What does minimum inhibitory concentration mean?

the lowest concentration of a drug which prevents the growth of bacteria

What are superinfections? When and why do they occur? What foods help prevent them?

they are secondary infections that usually develop while our body is fighting off a virus, such as a cold or the flu

Why do fungal infections occur and where are they most common?

they occur when yeast on the skin grows more actively; feet, ringworm, warm creased areas

For how long is a patient considered infectious after beginning anti-TB meds? When can they return to work and activities?

2 weeks after therapy begins

How long is TB therapy?

at least 6-9 months

Indications for psychotherapeutic drugs

depression, anxiety, dysthymic disorder, somatic complaints

How do you assess for lithium toxicity?

serum levels

The nurse is providing teaching to a patient taking an oral tetracycline antibiotic. Which statement by the nurse is correct? a. "Avoid direct sunlight and tanning beds while on this medication." b. "Milk and cheese products result in increased levels of tetracycline." c. "Antacids taken with the medication help to reduce gastrointestinal distress." d. "Take the medication until you are feeling better."

A

The nurse is reviewing the sputum culture results of a patient with pneumonia and notes that the patient has a gram-positive infection. Which generation of cephalosporin is most appropriate for this type of infection? a. First-generation b. Second-generation c. Third-generation d. Fourth-generation

A

3. A patient will be receiving nitrofurantoin (Macrodantin) treatment for a urinary tract infection. The nurse is reviewing the patient's history and will question the nitrofurantoin order if which disorder is present in the history? (Select all that apply.) a. Liver disease b. Coronary artery disease c. Hyperthyroidism d. Type 1 diabetes mellitus e. Chronic renal disease

A, E Nitrofurantoin is contraindicated in cases of known drug allergy and also in cases of significant renal function impairment, because the drug concentrates in the urine. Because adverse effects include hepatotoxicity, which is rare but often fatal, the nurse should also question the order if liver disease is present. The other options are not contraindications.

Which nursing diagnosis is appropriate for a patient who has started aminoglycoside therapy? a. Constipation b. Risk for injury (renal damage) c. Disturbed body image related to gynecomastia d. Imbalanced nutrition, less than body requirements, related to nausea

B Patients on aminoglycoside therapy have an increased risk for injury caused by nephrotoxicity. The other options are incorrect.

Why use a combination of meds for anti-HIV?

It allows it to disrupt HIV at the different stages of its replication

How to prevent and treat red man syndrome?
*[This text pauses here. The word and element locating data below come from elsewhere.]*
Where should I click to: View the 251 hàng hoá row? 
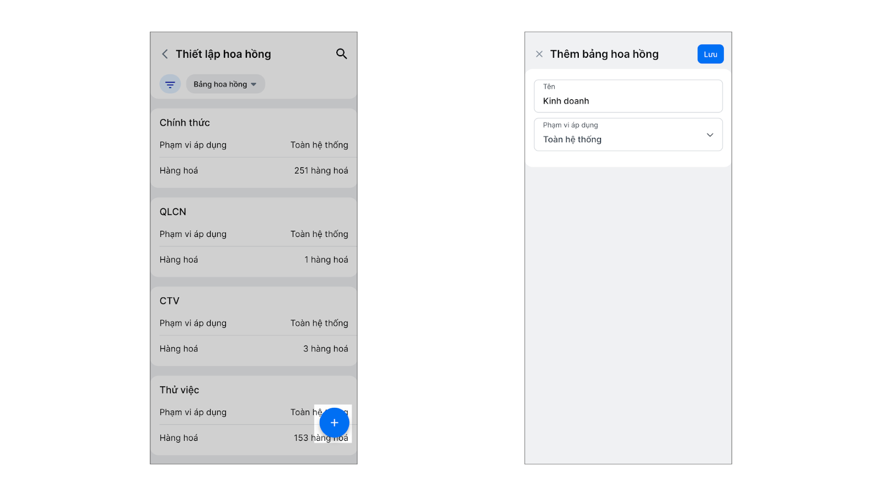[254, 171]
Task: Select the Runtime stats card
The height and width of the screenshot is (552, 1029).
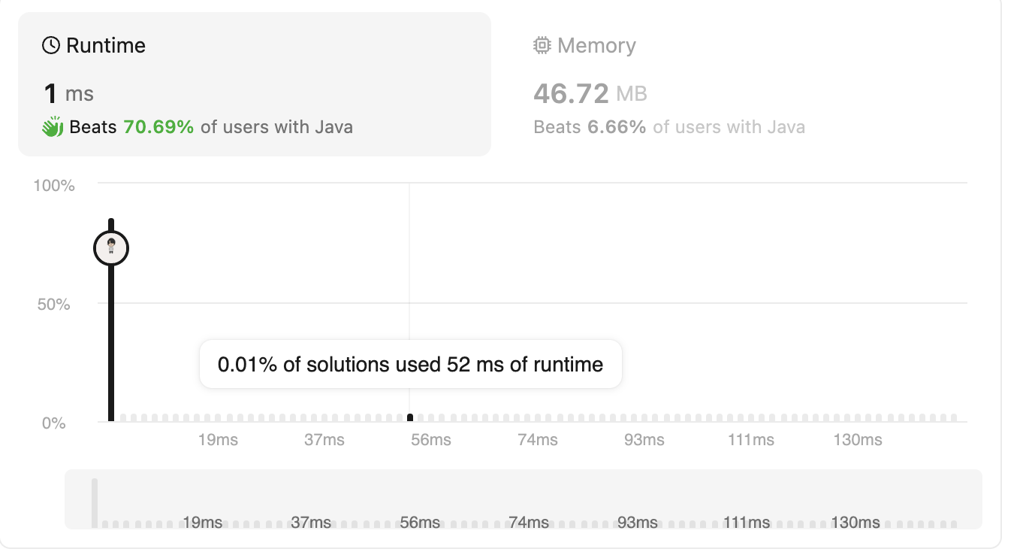Action: [254, 84]
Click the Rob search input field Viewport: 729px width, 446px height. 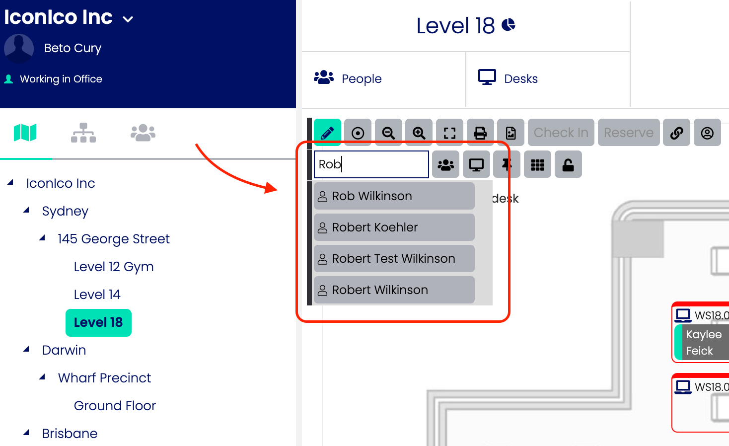tap(371, 164)
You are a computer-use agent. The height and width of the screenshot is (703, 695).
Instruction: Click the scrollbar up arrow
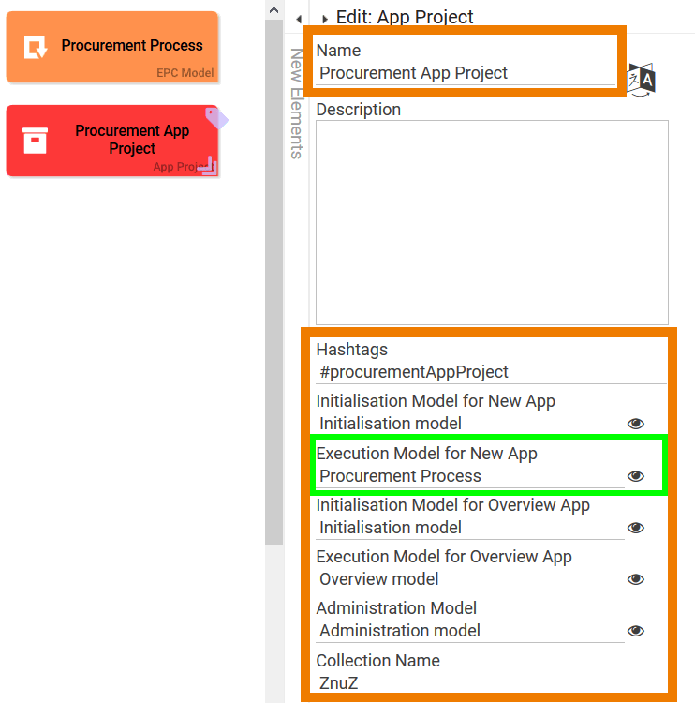tap(274, 9)

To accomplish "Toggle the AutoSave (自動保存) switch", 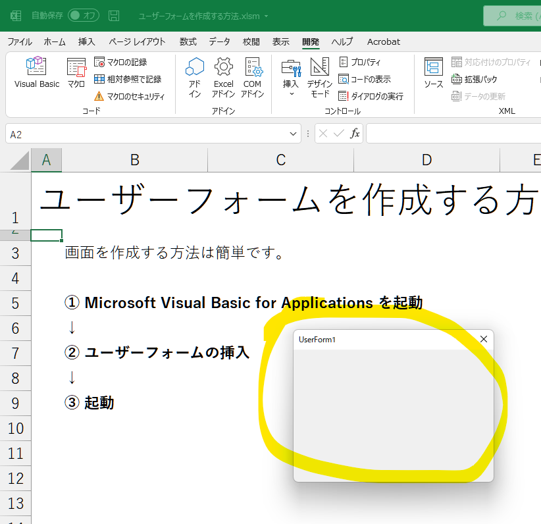I will click(x=83, y=15).
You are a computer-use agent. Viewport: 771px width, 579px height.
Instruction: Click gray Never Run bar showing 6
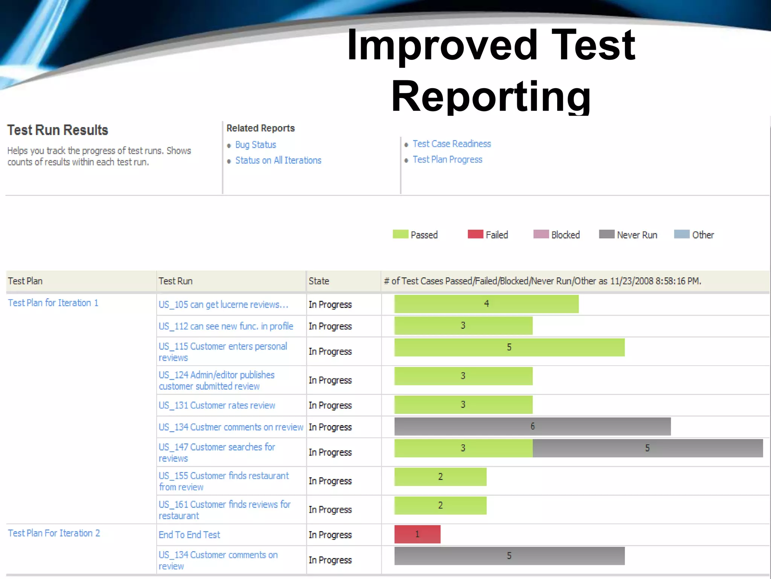point(532,426)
slow infusions prevent it and you can give dipenhydramine to reduce the effects

What foods are high in tyramine (MAOIs)?

strong or aged cheeses, smoked meats, beers, overripe fruit, soy products, and certain beans

During drug therapy for pneumonia, a female patient develops a vaginal superinfection. The nurse explains that this infection is caused by a. large doses of antibiotics that kill normal flora. b. the infection spreading from her lungs to the new site of infection. c. resistance of the pneumonia-causing bacteria to the drugs. d. an allergic reaction to the antibiotics.

A

When reviewing the medication orders for a patient who is taking penicillin, the nurse notes that the patient is also taking the oral anticoagulant warfarin (Coumadin). What possible effect may occur as the result of an interaction between these drugs? a. The penicillin will cause an enhanced anticoagulant effect of the warfarin. b. The penicillin will cause the anticoagulant effect of the warfarin to decrease. c. The warfarin will reduce the antiinfective action of the penicillin. d. The warfarin will increase the effectiveness of the penicillin.

A

A patient is receiving aminoglycoside therapy and will be receiving a beta-lactam antibiotic as well. The patient asks why two antibiotics have been ordered. What is the nurse's best response? a. "The combined effect of both antibiotics is greater than each of them alone." b. "One antibiotic is not strong enough to fight the infection." c. "We have not yet isolated the bacteria, so the two antibiotics are given to cover a wide range of microorganisms." d. "We can give a reduced amount of each one if we give them together."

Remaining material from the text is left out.